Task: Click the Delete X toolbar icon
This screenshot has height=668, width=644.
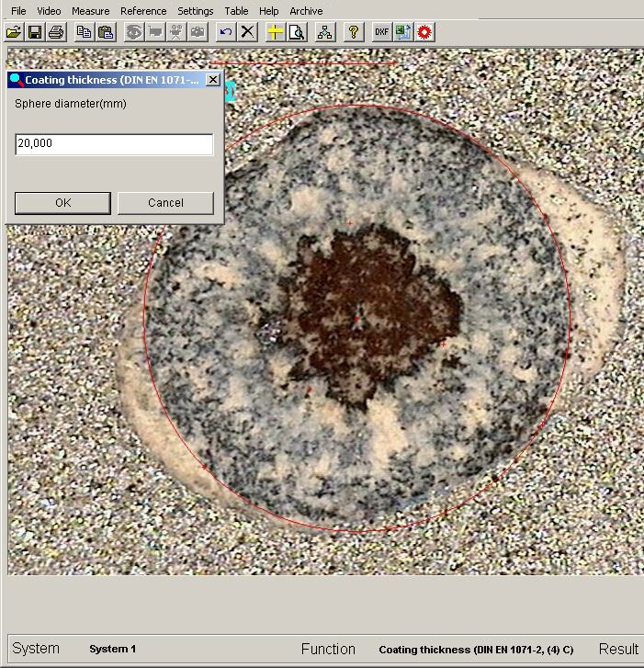Action: pyautogui.click(x=247, y=32)
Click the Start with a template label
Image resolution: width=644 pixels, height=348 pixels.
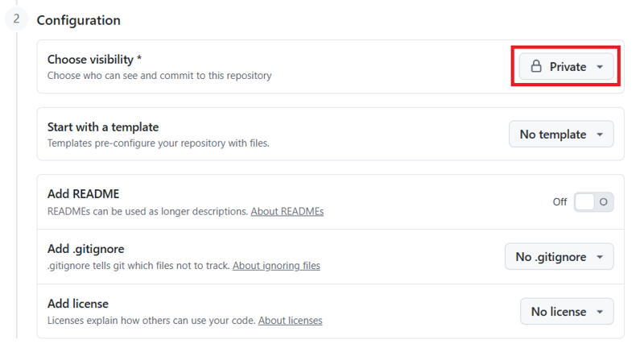[103, 127]
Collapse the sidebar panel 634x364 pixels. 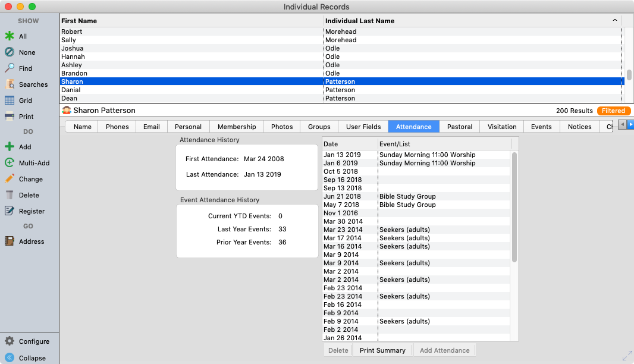point(10,358)
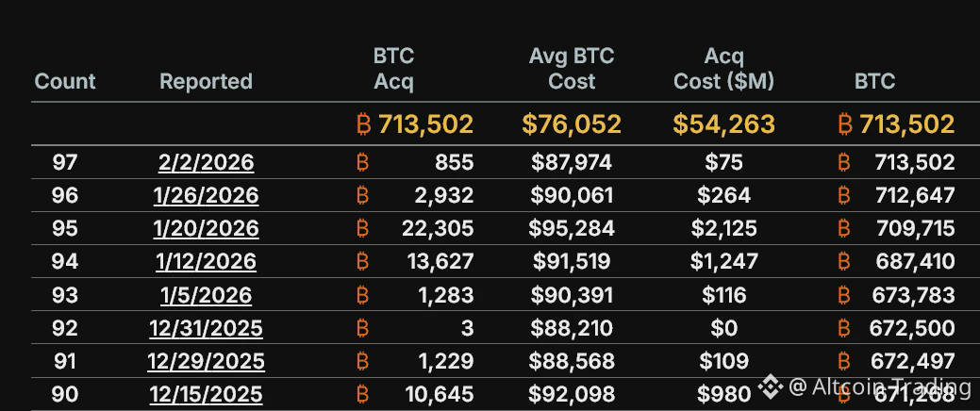980x411 pixels.
Task: Click the Bitcoin icon next to 22,305 BTC
Action: pyautogui.click(x=363, y=228)
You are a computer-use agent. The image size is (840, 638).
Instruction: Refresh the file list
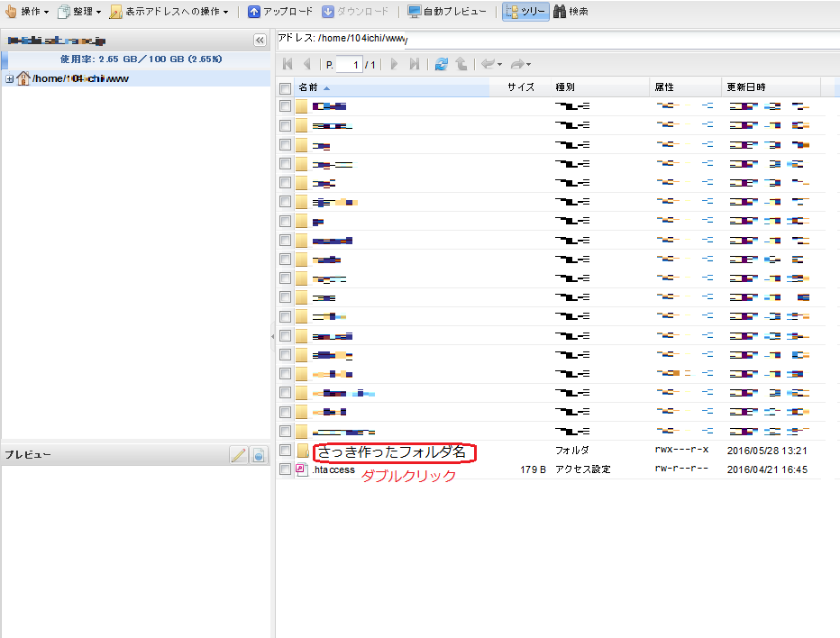coord(441,64)
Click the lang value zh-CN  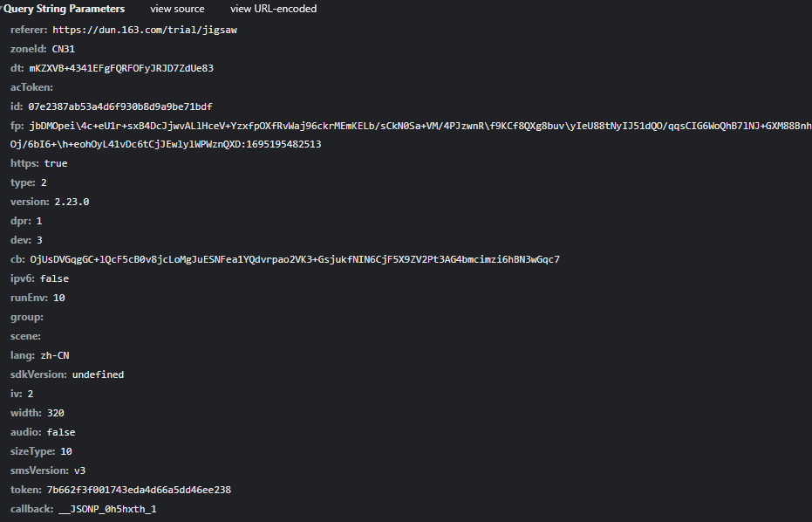coord(54,355)
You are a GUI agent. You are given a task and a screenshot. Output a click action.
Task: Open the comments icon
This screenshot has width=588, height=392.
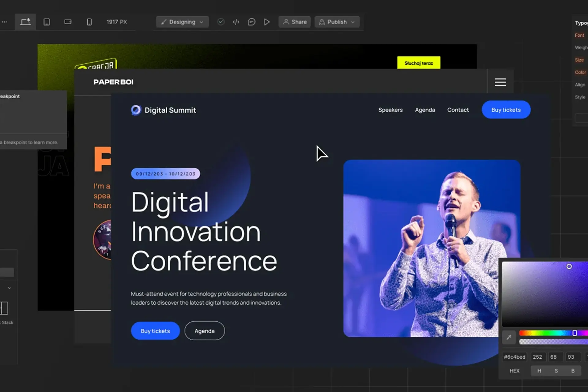click(x=251, y=22)
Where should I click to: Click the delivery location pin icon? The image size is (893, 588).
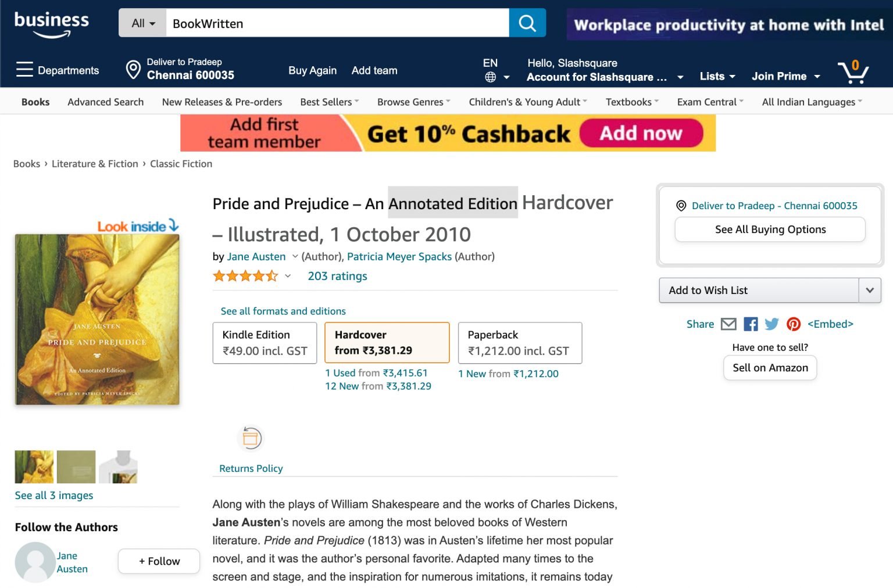click(x=133, y=69)
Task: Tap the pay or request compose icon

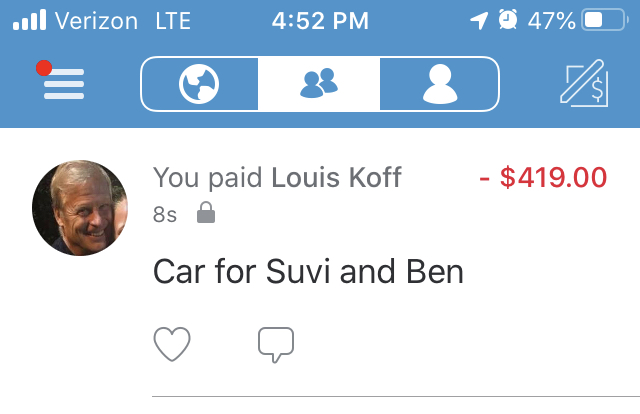Action: click(x=583, y=84)
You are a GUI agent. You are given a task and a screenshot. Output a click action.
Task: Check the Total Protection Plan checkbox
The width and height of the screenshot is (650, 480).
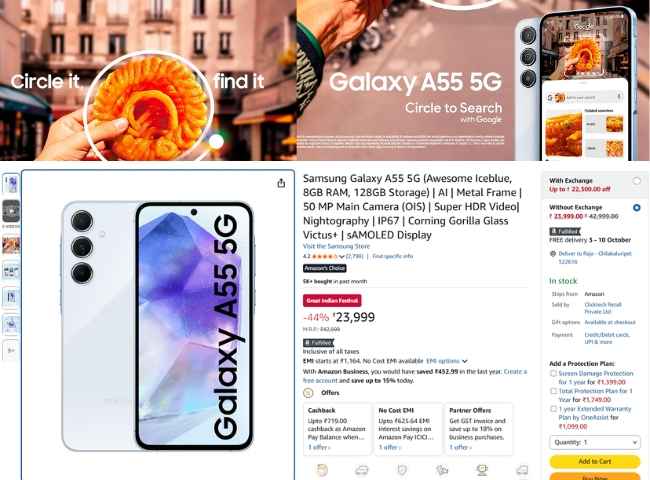(x=553, y=391)
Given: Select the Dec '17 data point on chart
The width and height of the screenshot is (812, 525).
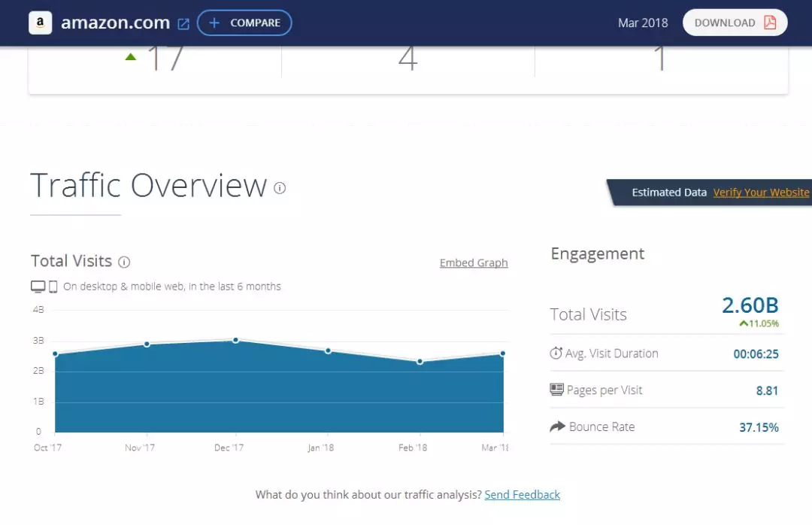Looking at the screenshot, I should (x=235, y=340).
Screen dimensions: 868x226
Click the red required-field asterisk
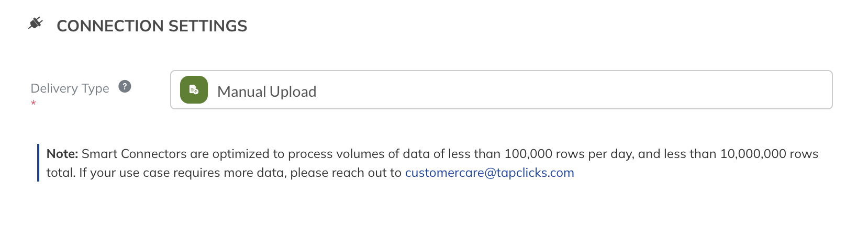pos(34,104)
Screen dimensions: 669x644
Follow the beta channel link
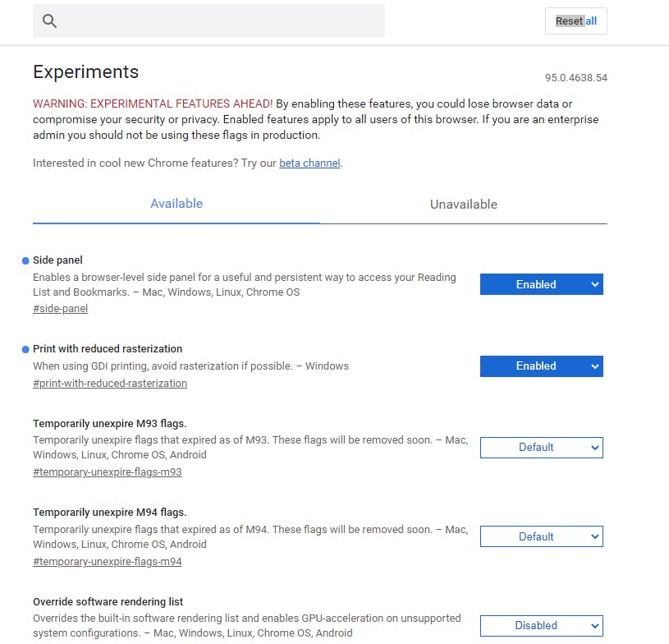309,163
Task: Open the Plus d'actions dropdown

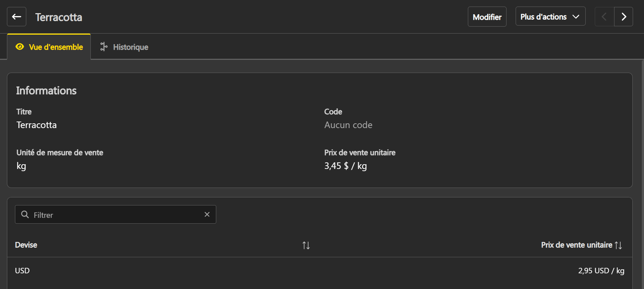Action: click(x=543, y=17)
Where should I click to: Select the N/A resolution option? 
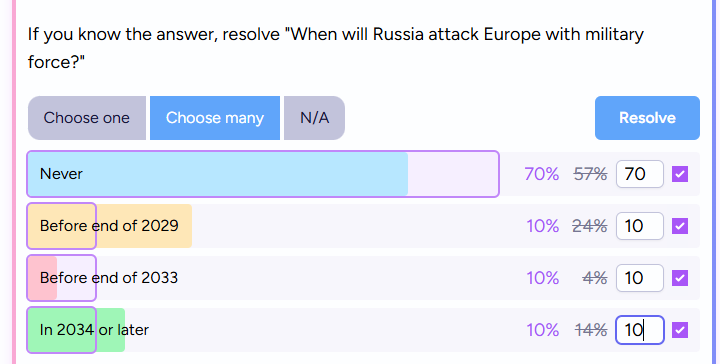click(x=315, y=118)
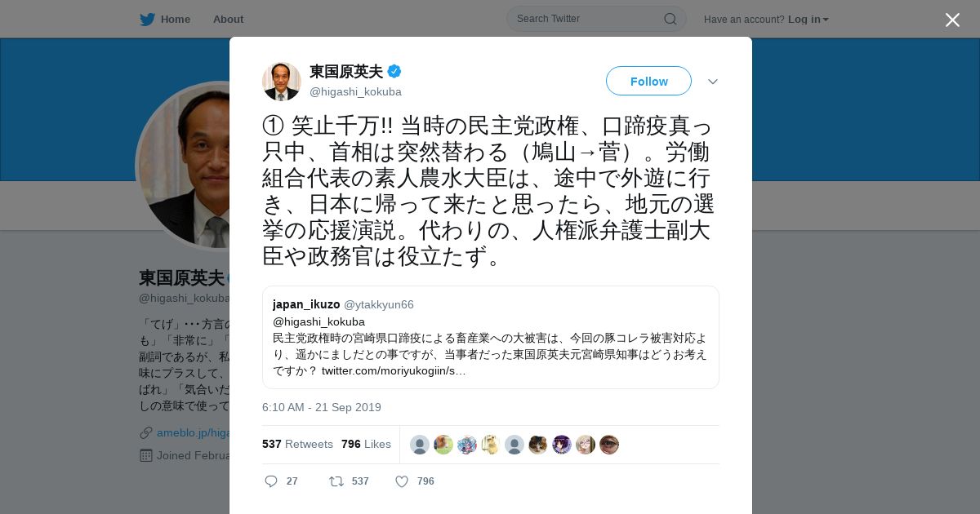Open the first liker's avatar in the row
This screenshot has height=514, width=980.
[420, 445]
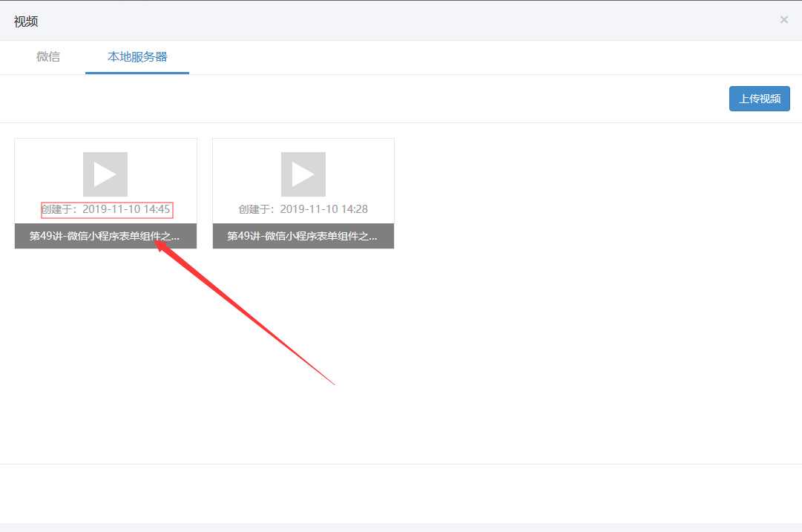Click the 14:45 time inside the red box
Image resolution: width=802 pixels, height=532 pixels.
click(157, 209)
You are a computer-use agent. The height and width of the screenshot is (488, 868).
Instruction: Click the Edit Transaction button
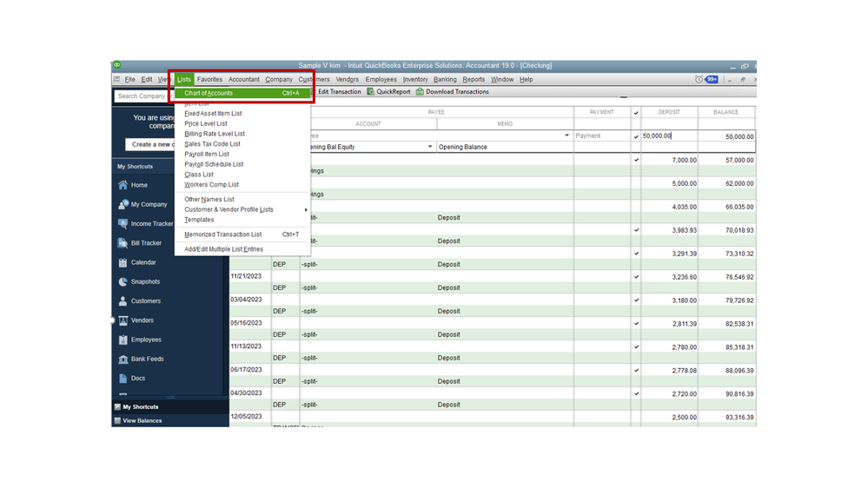coord(339,92)
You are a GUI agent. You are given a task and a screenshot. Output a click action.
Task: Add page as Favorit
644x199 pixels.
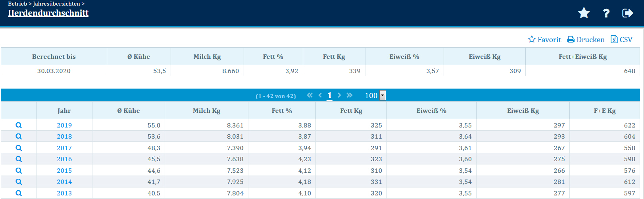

◇ ◇ ◇ ◇

Task statement ::
Copy nothing but the lines above that run from the one with "This screenshot has width=588, height=392." to the one with "Given: Select the Dec '17 data point on chart", ends included; pictures stay out.

Written solution ::
This screenshot has width=588, height=392.
click(x=251, y=22)
Where should I click to: Click the delivery location pin icon? The image size is (893, 588).
click(x=133, y=69)
Task: Tap the pay or request compose icon

Action: click(x=583, y=84)
You are a GUI agent. You are given a task and a screenshot. Output a click action.
Task: Check the Total Protection Plan checkbox
The width and height of the screenshot is (650, 480).
(x=553, y=391)
Given: Select the Dec '17 data point on chart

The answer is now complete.